From a pure long-term wealth perspective, buying almost always wins — but leasing can make rational sense depending on your situation. Why buying wins long-term: After your loan is paid off, you own a free-and-clear asset. A perpetual leaser makes payments forever with no equity accumulation. Over a 10-year period, a buyer who keeps their car for 7–10 years after payoff pays dramatically less than a serial leaser. When leasing makes financial sense: (1) You use the car for business and can deduct lease payments. (2) You want access to the federal EV tax credit through a lease (which transfers the credit to the manufacturer, who applies it as a cap cost reduction — regardless of your personal tax situation). (3) You genuinely prioritize driving a new vehicle every 2–3 years and will pay a premium for that lifestyle. (4) You have high income and the lower monthly payment improves your cash flow for higher-return investments. (5) The manufacturer is heavily subsidizing the lease with artificially high residuals and low MF, making it genuinely cheaper than comparable financing. The bottom line: model your specific numbers using both our Lease Calculator and Auto Loan Calculator to see which option costs less in your actual situation.
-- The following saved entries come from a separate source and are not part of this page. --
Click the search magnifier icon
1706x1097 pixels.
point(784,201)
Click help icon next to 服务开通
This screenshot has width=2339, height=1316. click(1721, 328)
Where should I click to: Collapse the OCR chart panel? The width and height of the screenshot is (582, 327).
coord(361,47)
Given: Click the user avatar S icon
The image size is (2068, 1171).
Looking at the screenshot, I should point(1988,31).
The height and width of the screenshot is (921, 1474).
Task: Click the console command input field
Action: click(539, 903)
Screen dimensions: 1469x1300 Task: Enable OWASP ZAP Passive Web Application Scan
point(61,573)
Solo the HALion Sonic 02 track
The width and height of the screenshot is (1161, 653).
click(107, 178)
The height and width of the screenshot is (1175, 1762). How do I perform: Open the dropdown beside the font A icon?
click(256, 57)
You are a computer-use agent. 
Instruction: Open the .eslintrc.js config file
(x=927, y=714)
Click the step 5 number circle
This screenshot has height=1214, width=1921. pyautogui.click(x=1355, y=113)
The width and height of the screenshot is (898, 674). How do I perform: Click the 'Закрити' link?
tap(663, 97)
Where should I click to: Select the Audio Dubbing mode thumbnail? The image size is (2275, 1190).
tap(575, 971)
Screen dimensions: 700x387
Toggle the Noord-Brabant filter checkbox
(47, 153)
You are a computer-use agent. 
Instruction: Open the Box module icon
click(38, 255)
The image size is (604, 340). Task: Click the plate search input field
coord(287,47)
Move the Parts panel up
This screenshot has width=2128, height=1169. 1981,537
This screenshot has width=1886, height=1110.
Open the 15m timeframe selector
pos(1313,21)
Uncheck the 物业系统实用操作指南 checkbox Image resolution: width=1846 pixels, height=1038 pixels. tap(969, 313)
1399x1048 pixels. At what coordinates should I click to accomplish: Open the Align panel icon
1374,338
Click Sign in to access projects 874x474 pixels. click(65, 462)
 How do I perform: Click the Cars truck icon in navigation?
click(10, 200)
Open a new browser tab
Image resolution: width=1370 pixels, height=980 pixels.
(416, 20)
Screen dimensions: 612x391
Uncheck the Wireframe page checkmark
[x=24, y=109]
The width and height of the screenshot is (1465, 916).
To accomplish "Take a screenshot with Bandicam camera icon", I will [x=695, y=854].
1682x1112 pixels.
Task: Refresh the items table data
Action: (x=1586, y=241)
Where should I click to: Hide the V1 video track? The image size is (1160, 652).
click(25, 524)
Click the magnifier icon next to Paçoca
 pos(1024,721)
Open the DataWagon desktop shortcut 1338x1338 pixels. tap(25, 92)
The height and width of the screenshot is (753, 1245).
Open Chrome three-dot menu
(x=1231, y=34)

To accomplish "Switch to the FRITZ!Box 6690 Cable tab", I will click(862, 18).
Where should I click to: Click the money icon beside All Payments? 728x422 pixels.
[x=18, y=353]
Most leases include a set mileage allowance — typically 10,000, 12,000, or 15,000 miles per year. If you return the vehicle with more miles than your allowance, you pay a per-mile excess charge, typically $0.15 to $0.30 per mile. On a 36-month lease with 10,000 miles/year allowance, driving 15,000 miles/year means 15,000 extra miles at return — costing $2,250 to $4,500 at the end. How to avoid excess charges: (1) Accurately estimate your mileage before signing — track your current annual mileage for at least 3 months. (2) Negotiate additional miles upfront — buying extra miles at contract time costs $0.08–$0.12 per mile, far cheaper than paying overages at return. (3) Purchase the car at lease end if you’re over mileage — you owe no mileage fees if you buy. (4) Transfer or sell the lease to someone who needs fewer miles (many brands allow this). Our True Cost mode (tab 4) calculates excess mileage costs so you can see exactly what going over your allowance will cost based on your actual driving habits. Always negotiate a realistic mileage cap that matches how you actually drive — lowballing your mileage to get a lower payment is a common and costly mistake.